Me sorprendió el tamaño descomunal de la imagen. La espalda dorada y cubierta de hermosas veriselli, bellas joyas de vidrio. Una de ellas casi me amputó el dedo meñique de mi mano derecha.



Castigo por tocar la Puerta del Santo.



Es lo que tiene la osadía, ¿verdad?



El guiri nos retrasó un poco. Quizás trataba de hablarle en español al oído del Santo. Seguro que alguien le avisó que, como buen español, de idiomas, nada de nada.



Seguro que Santiago el Mayor estaba distraído el día del Pentecostés.



O me pides en español o te buscas un traductor. ¿Me entiendes, Johnny o Joey o como diablos te llames?



Impresionados por la devoción de la gente, descendimos bajo el altar y entramos al tesoro de la catedral: el sepulcro del Santo. Un alucinante sarcófago plateado y un reclinatorio -ocupado por supuesto- y se acabó la tradición.



Con la Compostela en el morral y el candor del abrazo al Santo latente aún en nuestra mente, marchamos a la puerta de Platerías. Entramos en la catedral y directos a la misa del peregrino.

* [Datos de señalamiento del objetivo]

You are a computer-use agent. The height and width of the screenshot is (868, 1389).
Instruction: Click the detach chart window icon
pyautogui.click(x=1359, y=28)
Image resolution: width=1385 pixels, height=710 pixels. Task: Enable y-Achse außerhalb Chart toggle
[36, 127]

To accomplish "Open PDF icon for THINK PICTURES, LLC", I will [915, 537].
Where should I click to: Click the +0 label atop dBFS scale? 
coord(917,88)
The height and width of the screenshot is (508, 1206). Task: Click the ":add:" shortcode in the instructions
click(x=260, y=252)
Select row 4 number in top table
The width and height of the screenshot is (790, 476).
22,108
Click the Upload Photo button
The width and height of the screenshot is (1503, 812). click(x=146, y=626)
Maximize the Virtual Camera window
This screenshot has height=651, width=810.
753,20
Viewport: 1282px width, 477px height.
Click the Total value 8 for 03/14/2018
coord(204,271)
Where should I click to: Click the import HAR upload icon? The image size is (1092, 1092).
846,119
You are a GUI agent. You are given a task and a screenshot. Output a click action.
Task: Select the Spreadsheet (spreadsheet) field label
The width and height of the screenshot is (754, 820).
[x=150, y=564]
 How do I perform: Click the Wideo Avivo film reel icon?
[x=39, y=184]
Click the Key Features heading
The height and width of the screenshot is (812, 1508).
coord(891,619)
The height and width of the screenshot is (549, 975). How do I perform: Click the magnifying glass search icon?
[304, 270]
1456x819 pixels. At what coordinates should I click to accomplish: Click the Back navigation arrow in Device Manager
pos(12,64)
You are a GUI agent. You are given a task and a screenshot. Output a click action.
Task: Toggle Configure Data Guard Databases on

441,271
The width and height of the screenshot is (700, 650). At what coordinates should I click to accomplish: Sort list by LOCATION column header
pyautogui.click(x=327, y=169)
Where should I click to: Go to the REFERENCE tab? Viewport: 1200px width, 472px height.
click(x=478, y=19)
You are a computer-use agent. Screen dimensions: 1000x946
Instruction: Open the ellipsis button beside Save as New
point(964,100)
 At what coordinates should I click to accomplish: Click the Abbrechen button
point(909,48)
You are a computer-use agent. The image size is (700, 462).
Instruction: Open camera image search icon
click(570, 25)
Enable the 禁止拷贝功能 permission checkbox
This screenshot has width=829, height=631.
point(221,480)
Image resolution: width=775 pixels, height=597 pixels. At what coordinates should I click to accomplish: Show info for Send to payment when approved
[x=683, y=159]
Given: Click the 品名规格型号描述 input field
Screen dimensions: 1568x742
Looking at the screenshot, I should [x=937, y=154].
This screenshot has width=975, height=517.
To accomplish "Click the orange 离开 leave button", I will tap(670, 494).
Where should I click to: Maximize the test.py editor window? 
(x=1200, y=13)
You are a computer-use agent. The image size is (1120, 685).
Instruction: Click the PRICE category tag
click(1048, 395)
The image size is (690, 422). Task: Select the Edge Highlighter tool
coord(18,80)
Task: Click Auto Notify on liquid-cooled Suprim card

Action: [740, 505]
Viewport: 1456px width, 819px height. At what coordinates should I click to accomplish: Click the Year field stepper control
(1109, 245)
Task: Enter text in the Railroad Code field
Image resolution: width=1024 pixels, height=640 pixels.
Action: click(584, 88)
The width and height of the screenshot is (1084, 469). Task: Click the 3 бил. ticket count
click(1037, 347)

* [TAREA PLANTEADA 1]
Contesta estas preguntas sobre el relato de la visita a la catedral de Santiago:
(a) ¿Qué dedo estuvo a punto de quedar amputado por una de las veriselli?
(b) ¿Qué se encontraba en el sepulcro del Santo, además del sarcófago plateado?
(c) ¿Hacia qué puerta se dirigieron con la Compostela en el morral?
* [TAREA PLANTEADA 2] Continúa el relato de la visita a la catedral de Santiago a partir de la última oración que aparece en él.

* [RESPUESTA ESPERADA 1]
(a) El dedo meñique de la mano derecha.
(b) Un reclinatorio, que estaba ocupado.
(c) Hacia la puerta de Platerías.

* [RESPUESTA ESPERADA 2]
Repleta la catedral, nos tuvimos que sentar en la basa de uno de los enormes pilares del transepto. La misa fue larga y tediosa. Gracias al Magister Cantorum que pasé un buen rato. Igual nunca había visto una misa así. Las nociones básicas para cantar bien los salmos fueron lo más divertido. Atentos a la nota sobre la sílaba túuuuuuu... Venga, repitan conmigo... No tengan miedo, estamos cantándole a la Virgen... Otra vez... Hasta que no lo hagamos bien no empezamos...



¡Qué tío! ¡Qué coño de Magister Cantorum! ¡Super Speaker de Santiago, oye!



En fin, me quedé sin ver el botafumeiro.



Salir de misa y directos al hotel. De allí, achepados de nuevo, a la estación de Santiago. Después de pasar un ridículo control de seguridad, a nuestro tren, nuestro talgo y a Segovia. Seis horas de hambre y sed, pues no se puede considerar comida la piltrafa penosa y patética de bocadillo que compramos en el simulacro de cafetería que tienen esos trenes. La comparación con el ave es un afrenta, de verdad.








Desgraciadamente, a las 20:30 posábamos nuestros pies sobre la querida tierra segoviana, con un bagaje increíble en nuestros corazones.



Ya en la puerta de mi casa, con la mochila en el suelo y todos los regalos en la mano, nos miramos una vez más.



Al año que viene, por la ruta monacal.



Amén, Sr. Bellette.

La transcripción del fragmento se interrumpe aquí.